Although the normalized Frobenius norm is an easier approach to estimate the global organization level, an advantage of hierarchical clustering is its ability to detect and visualise clusters of electrodes which share functional properties (Fig. 2d) and to characterize the global complexity level in VF episodes. Moreover the patterns obtained using clustering approach are more robust to outliers as it uses the average linkage method to calculate the inter-cluster distances.8

It should be noted that the temporal information, i.e., time delays, between nodes were not investigated in correlation analysis. This is because, cross-correlation function can be sensitive to the inherent noise in the recordings, which significantly affect the estimation of time delays.

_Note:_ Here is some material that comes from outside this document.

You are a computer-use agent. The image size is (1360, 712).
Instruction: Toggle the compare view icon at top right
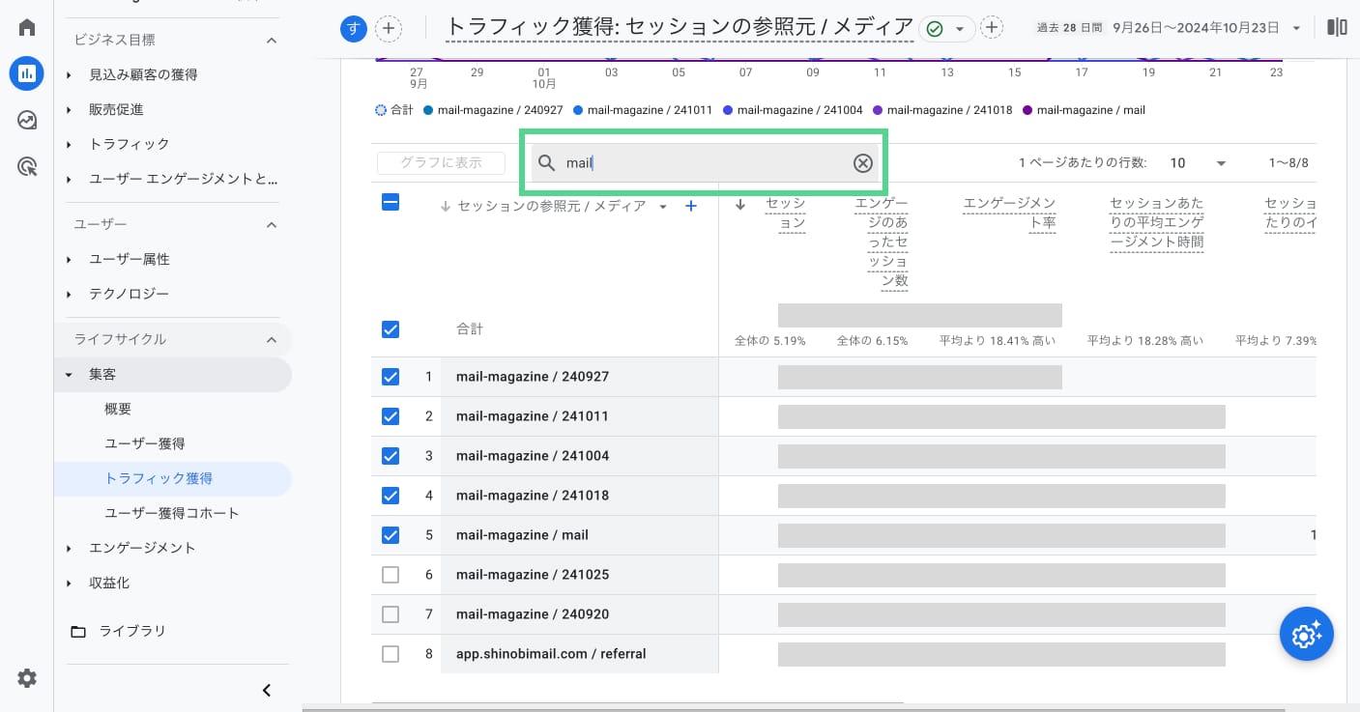tap(1337, 28)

Our key findings from this study can be summarized as follows: (1) During control VF, there is a steady decrease in the level of organization; (2) During global ischaemia, there were transient increases within distinct epochs followed by a progressive decrease in the level of organization; (3) During reflow, the level of organization was lower compared to that during perfusion. Our results are in agreement with the findings presented in a previous study,3 where the changes in dynamics of complex electrical activation patterns were studied using traditional measures such as phase singularities and dominant frequency. Here we have also demonstrated that the proposed measures of organization are consistent with the number of phase singularities from phase analysis. Phase singularities are identified from the spatial distribution of phase, which requires robust estimation of phase angle from the phase plane trajectory of two state variables. For example, phase plane trajectory can be constructed using voltage and time-delayed voltage as state variables, where an appropriate delay parameter and a stable centre of rotation should be specified.13 This method was extended by reconstructing the phase plane trajectory using voltage and its rate of change as state variables.23 Although this method does not involve any additional parameters, the inherent differentiation of voltage has the tendency to amplify the noise in the signal. This can be addressed by considering the integral of voltage26 or its Hilbert transform21 as second state variable. However these approaches involve various pre-processing steps to obtain a stable center of rotation for the robust estimation of phase angle.7 The proposed methods in this study do not require these additional pre-processing steps which makes it algorithmically straightforward to implement compared to the phase analysis.

## Conclusion

This paper demonstrates that it is possible to quantify trends in spatio-temporal organization of epicardial electrograms during human VF that could be attributed to coronary perfusion, global myocardial ischaemia and reflow. Our findings show that the complex spatio-temporal patterns can be studied using complex network analysis and hierarchical clustering. These analyses yield results that are consistent with more traditional measures such as the number of phase singularities and dominant frequency, and so provide new tools for quantifying and understanding the dynamics of complex electrical activation patterns in cardiac arrhythmias. One distinct advantage is their simple implementation which do not require additional pre-processing steps. We have found that epicardial activity during human VF becomes progressively more disorganized and complex during a period of global myocardial ischaemia, and that a 30 s period of reperfusion does not reverse this decline.

## Notes

### Acknowledgements

Jinny Robson would like to acknowledge the support of Harry Nicholson Postgraduate Research Scholarship by University of Sheffield. Prof. Visakan Kadirkamanathan is partly supported by Engineering and Physical Sciences Research Council grant (EP/K03877X/1). The authors would like to thank the anonymous reviewers for their valuable suggestions.